Dagster & Airflow with components
dg
and Dagster Components are under active development. You may encounter feature gaps, and the APIs may change. To report issues or give feedback, please join the #dg-components channel in the Dagster Community Slack.
The dagster-airlift library provides an AirflowInstanceComponent
which can be used to represent Airflow DAGs in Dagster.
Setup and peering
1. Create a components-ready Dagster project
To begin, you'll need a components-ready Dagster project. To create one, follow the steps in "Creating a project with dg".
Next, you will need to add the dagster-airlift
library to the project:
uv add dagster-airlift[core]
2. Scaffold an AirflowInstanceComponent
Currently dagster-airlift
only supports basic authentication against an Airflow instance.
To scaffold a new component in your project, use the dg scaffold defs
command:
dg scaffold dagster_airlift.core.components.AirflowInstanceComponent airflow --name my_airflow --auth-type basic_auth
This will create a component definition file called component.yaml
in your project under the defs/airflow
directory.
tree src/my_project/defs
src/my_project/defs
├── __init__.py
└── airflow
└── component.yaml
2 directories, 2 files
4. Update component.yaml
with Airflow configuration
By default, the Airlift component reads values from the environment variables AIRFLOW_WEBSERVER_URL
, AIRFLOW_USERNAME
, and AIRFLOW_PASSWORD
. While you should never include your password directly in this file, you can update component.yaml
to add the webserver URL and username:
cat src/my_project/defs/airflow/component.yaml
type: dagster_airlift.core.components.AirflowInstanceComponent
attributes:
name: my_airflow
auth:
type: basic_auth
webserver_url: '{{ env("AIRFLOW_WEBSERVER_URL") }}'
username: '{{ env("AIRFLOW_USERNAME") }}'
password: '{{ env("AIRFLOW_PASSWORD") }}'
Once you have added these values, the following will happen:
- Dagster will create a sensor called
your_airlift_instance__airflow_monitoring_job_sensor
that is responsible for detecting runs in your Airflow instance and pulling them into Dagster. - Your Airflow DAGs will be represented in Dagster in the "Jobs" page, and any jobs pulled from Airflow will be marked with an Airflow icon.
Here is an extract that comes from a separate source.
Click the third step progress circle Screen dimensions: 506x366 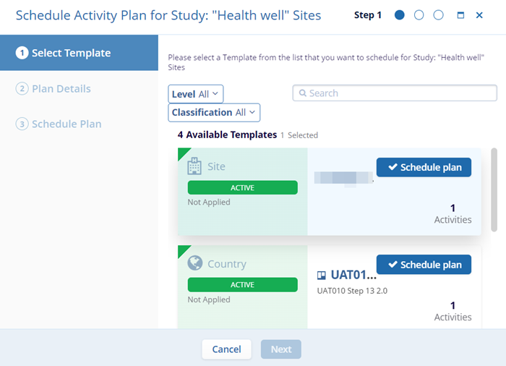pos(438,15)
- Airflow datasets will be represented in Dagster as assets.
- When an Airflow DAG executes, that run will be represented in Dagster.
Mapping Dagster assets to Airflow tasks
Once you have represented your Airflow instance in Dagster using the Airflow instance component, you may want to represent the graph of asset dependencies produced by that DAG as well, which you can do in component.yaml
.
DAG-level mapping
You can manually define which assets are produced by a given Airflow DAG by editing mappings
in component.yaml
:
type: dagster_airlift.core.components.AirflowInstanceComponent
attributes:
name: my_airflow
auth:
type: basic_auth
webserver_url: '{{ env("AIRFLOW_WEBSERVER_URL") }}'
username: '{{ env("AIRFLOW_USERNAME") }}'
password: '{{ env("AIRFLOW_PASSWORD") }}'
mappings:
- dag_id: upload_source_data
assets:
- spec:
key: order_data
- spec:
key: activity_data
- spec:
key: aggregated_user_data
deps: [order_data, activity_data]
Task-level mapping
If you have a more specific mapping from a task within the dag to a set of assets, you can also set these mappings at the task level:
type: dagster_airlift.core.components.AirflowInstanceComponent
attributes:
name: my_airflow
auth:
type: basic_auth
webserver_url: '{{ env("AIRFLOW_WEBSERVER_URL") }}'
username: '{{ env("AIRFLOW_USERNAME") }}'
password: '{{ env("AIRFLOW_PASSWORD") }}'
mappings:
- dag_id: upload_source_data
task_mappings:
- task_id: upload_orders
assets:
- spec:
key: order_data
- task_id: upload_activity
assets:
- spec:
key: activity_data
- task_id: aggregate_user_data
assets:
- spec:
key: aggregated_user_data
deps: [order_data, activity_data]